[TEXT]
Botnets play an important role in malware distribution and they are widely used for spreading malicious activities in the Internet. The study of the literature shows that a large subset of botnets use DNS poisoning to spread out malicious activities and that there are various methods for their detection using DNS queries. However, since botnets generate domain names quite frequently, the resolution of domain names can be very time consuming. Hence, the detection of botnets can be extremely difficult. This chapter propose a novel deep learning framework to detect malicious domains generated by malicious Domain Generation Algorithms (DGA). The proposed DGA detection method, named, Deep Bot Detect (DBD) is able to evaluate data from large scale networks without reverse engineering or performing Non-Existent Domain (NXDomain) inspection. The framework analyzes domain names and categorizes them using statistical features, which are extracted implicitly through deep learning architectures. The framework is tested and deployed in our lab environment. The experimental results demonstrate the effectiveness of the proposed framework and shows that the proposed method has high accuracy and low false-positive rates. The proposed framework is a simple architecture that contains fewer learnable parameters compared to other character-based, short text classification models. Therefore, the proposed framework is faster to train and is less prone to over-fitting. The framework provides an early detection mechanism for the identification of Domain-Flux botnets propagating in a network and it helps keep the Internet clean from related malicious activities.

Records locating words and elements:
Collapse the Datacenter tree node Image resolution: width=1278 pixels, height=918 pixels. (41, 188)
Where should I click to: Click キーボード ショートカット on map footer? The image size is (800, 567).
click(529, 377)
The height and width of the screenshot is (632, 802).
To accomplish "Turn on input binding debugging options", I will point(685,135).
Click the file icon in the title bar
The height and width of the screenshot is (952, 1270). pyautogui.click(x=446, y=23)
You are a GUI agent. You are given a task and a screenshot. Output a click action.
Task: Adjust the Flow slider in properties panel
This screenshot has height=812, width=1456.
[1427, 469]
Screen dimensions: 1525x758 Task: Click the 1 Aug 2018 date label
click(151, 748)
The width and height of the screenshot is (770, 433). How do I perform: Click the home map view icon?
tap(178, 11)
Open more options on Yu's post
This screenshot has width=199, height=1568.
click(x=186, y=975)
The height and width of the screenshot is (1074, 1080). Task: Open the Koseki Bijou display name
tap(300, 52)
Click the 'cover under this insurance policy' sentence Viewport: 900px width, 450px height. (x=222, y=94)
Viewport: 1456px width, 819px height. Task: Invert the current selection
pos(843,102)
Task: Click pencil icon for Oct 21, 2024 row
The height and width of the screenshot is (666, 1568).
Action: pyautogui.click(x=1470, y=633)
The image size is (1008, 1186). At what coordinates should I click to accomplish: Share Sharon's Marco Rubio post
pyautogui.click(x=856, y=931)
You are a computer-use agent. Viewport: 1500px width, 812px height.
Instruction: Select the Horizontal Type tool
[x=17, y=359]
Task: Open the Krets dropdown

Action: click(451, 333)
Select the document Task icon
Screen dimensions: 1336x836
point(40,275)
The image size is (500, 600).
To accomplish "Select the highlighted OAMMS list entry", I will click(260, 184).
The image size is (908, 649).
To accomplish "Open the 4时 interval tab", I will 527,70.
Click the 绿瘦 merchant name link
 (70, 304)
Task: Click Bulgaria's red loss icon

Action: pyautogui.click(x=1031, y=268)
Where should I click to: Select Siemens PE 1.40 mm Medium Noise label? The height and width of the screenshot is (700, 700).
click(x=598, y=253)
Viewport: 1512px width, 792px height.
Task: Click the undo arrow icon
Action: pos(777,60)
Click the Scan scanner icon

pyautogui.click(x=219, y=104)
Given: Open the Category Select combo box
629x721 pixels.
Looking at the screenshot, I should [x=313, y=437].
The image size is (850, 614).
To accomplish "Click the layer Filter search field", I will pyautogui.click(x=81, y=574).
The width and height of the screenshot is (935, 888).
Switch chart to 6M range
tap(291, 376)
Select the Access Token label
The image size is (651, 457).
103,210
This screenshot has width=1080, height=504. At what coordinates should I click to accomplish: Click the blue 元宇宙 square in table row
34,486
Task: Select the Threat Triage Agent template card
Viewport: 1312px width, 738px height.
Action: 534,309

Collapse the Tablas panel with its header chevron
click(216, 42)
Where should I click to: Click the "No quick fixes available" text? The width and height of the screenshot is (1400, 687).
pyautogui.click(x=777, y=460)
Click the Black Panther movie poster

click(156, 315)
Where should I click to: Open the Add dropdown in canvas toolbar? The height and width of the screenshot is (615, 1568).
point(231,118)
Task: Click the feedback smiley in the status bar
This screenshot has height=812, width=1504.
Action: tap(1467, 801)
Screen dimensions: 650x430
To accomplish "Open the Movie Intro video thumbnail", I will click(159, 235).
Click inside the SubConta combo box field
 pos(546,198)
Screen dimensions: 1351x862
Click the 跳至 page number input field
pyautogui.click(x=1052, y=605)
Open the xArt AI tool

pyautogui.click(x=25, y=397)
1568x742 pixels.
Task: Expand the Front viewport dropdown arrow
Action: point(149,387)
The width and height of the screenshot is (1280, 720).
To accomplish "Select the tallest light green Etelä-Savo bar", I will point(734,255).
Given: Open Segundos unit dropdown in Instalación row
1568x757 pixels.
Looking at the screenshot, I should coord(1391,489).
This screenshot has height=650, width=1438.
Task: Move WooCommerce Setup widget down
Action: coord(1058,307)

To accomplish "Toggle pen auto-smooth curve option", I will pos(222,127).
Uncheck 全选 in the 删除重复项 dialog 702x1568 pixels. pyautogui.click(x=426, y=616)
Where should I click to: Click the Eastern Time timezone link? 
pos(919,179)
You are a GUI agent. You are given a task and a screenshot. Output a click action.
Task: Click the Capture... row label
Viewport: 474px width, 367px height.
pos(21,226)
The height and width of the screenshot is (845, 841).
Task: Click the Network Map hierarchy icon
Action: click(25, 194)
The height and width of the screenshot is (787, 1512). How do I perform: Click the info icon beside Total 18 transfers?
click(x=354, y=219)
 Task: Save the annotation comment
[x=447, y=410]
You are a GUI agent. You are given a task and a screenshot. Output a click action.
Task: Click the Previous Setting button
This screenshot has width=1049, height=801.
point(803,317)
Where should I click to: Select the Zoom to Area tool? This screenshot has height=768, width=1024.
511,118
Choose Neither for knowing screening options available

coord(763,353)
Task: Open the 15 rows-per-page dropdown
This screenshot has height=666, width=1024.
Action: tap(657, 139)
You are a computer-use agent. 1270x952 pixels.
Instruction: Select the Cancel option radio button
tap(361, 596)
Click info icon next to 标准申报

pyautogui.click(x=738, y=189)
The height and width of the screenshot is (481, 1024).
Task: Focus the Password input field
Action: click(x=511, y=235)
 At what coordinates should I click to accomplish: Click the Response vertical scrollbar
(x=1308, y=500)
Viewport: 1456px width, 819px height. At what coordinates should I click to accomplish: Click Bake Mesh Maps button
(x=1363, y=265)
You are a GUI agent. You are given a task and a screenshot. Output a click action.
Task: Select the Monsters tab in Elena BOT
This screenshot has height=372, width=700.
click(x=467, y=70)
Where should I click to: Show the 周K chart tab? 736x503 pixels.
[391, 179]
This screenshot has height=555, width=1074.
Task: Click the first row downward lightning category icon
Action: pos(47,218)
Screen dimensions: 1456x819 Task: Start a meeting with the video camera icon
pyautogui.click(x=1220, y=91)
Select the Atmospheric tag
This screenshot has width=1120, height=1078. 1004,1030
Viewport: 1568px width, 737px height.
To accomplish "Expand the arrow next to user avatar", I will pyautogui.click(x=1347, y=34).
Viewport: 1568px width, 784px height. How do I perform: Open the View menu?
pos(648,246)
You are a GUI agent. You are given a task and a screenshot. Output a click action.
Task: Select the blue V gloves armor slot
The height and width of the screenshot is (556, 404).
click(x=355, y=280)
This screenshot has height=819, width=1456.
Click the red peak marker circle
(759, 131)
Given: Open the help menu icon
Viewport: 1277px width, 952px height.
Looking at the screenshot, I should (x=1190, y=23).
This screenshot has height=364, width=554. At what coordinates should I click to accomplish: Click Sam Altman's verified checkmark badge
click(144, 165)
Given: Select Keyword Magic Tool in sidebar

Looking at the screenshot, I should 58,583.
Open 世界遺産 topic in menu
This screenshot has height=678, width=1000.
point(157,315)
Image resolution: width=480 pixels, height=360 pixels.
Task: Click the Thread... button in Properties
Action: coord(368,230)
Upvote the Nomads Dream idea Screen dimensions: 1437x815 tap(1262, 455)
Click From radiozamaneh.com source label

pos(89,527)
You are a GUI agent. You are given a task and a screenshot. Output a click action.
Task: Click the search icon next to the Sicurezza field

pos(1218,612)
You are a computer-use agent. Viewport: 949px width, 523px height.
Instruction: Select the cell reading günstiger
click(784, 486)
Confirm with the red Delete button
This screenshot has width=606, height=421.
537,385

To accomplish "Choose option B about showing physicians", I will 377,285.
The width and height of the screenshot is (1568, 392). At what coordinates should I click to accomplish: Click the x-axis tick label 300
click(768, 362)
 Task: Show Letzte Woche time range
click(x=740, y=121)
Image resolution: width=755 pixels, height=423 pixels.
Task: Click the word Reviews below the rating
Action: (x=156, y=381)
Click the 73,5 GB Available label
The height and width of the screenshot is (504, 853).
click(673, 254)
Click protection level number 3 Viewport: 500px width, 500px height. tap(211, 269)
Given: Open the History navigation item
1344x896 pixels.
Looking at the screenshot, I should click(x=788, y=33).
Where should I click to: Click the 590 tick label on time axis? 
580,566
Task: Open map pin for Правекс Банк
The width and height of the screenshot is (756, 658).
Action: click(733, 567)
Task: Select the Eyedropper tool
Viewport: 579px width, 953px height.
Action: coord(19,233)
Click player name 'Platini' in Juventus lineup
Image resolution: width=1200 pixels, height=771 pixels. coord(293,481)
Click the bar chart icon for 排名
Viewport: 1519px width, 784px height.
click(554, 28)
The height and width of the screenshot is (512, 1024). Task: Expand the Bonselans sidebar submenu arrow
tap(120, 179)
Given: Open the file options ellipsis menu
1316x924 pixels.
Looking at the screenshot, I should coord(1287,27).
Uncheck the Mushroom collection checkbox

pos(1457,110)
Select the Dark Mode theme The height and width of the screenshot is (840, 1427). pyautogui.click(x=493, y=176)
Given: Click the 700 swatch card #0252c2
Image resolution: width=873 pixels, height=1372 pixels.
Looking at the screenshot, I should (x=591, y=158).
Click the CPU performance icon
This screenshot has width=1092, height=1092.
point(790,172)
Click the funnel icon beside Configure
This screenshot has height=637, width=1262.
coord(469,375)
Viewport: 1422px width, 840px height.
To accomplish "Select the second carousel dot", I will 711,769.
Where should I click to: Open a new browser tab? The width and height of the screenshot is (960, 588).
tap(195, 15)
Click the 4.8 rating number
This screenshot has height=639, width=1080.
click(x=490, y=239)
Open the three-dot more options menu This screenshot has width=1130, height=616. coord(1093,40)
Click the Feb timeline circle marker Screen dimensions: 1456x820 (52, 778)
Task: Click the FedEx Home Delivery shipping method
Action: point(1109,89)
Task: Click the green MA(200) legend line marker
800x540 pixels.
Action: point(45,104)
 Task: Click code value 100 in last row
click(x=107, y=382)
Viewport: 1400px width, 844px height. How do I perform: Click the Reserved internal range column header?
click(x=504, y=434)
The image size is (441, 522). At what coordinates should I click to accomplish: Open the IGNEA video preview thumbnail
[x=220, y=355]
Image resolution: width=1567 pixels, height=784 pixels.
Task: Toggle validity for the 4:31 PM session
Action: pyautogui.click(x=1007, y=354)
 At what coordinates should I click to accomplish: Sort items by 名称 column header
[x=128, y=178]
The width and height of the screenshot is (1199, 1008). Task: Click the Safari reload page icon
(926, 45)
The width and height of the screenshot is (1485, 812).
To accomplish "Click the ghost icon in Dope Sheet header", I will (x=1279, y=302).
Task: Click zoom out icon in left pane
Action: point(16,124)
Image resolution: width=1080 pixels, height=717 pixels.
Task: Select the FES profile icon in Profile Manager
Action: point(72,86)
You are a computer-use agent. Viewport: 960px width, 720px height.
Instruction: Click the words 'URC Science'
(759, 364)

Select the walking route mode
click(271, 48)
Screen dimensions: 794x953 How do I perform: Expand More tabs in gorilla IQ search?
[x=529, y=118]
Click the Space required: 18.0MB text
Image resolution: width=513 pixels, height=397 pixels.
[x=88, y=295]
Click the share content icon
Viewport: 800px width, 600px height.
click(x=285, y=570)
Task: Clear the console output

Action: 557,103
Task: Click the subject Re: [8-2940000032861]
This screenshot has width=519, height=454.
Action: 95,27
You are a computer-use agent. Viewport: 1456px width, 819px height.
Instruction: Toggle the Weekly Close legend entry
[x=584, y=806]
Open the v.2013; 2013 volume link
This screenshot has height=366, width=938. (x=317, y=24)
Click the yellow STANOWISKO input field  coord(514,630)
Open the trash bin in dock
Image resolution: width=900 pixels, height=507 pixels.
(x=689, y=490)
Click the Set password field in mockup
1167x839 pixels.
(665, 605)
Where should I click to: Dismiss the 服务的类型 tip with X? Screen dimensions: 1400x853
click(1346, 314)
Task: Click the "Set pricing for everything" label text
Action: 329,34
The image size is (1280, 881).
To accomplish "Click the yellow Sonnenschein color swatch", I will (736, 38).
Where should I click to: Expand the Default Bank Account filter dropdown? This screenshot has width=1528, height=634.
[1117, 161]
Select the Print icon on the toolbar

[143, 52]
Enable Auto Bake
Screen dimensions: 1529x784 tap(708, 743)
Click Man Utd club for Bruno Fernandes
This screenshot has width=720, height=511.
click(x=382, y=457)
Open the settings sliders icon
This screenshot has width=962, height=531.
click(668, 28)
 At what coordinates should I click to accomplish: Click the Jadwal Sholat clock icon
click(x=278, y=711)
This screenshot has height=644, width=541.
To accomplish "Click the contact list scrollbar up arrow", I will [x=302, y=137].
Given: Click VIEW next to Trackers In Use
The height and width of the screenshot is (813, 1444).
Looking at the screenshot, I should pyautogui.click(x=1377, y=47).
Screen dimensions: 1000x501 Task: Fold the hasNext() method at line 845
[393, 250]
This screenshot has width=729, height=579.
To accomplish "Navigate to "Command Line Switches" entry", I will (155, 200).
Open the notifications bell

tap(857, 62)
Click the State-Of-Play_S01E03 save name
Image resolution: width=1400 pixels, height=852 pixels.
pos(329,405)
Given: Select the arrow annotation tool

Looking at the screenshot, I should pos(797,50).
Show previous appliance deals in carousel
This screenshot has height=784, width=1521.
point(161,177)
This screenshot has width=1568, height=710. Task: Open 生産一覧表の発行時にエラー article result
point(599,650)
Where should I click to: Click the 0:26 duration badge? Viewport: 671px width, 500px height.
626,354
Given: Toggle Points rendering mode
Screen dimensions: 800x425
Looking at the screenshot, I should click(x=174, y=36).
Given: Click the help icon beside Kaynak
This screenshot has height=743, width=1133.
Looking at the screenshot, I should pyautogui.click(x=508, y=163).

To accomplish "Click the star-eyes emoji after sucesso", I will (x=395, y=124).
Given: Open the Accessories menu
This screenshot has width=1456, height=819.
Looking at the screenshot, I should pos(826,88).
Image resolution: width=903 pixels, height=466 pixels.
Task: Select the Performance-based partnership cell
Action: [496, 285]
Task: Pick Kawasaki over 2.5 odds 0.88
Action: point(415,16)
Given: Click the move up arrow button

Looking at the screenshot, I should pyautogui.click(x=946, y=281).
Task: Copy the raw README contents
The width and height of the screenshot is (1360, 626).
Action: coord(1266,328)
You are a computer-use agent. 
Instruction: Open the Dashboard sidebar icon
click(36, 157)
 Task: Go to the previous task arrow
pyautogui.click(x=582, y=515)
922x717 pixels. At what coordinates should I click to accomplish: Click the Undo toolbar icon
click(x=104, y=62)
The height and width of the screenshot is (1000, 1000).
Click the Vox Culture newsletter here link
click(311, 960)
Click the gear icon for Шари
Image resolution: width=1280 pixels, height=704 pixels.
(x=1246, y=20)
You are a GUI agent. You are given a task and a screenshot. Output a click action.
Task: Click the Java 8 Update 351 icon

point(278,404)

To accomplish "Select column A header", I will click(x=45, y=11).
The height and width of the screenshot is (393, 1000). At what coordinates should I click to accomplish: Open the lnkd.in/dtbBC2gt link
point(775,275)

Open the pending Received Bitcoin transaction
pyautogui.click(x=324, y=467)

[TASKS TO CARRY OUT]
1. Which abbreviations does the botnet detection text spell out in full? Give each with its expansion.
2. Translate this sentence from the botnet detection text into Spanish: "The framework analyzes domain names and categorizes them using statistical features, which are extracted implicitly through deep learning architectures."

[TASK SOLUTIONS]
1.
DGA: Domain Generation Algorithms
DBD: Deep Bot Detect
NXDomain: Non-Existent Domain

2. El marco analiza los nombres de dominio y los clasifica mediante características estadísticas, que se extraen implícitamente a través de arquitecturas de aprendizaje profundo.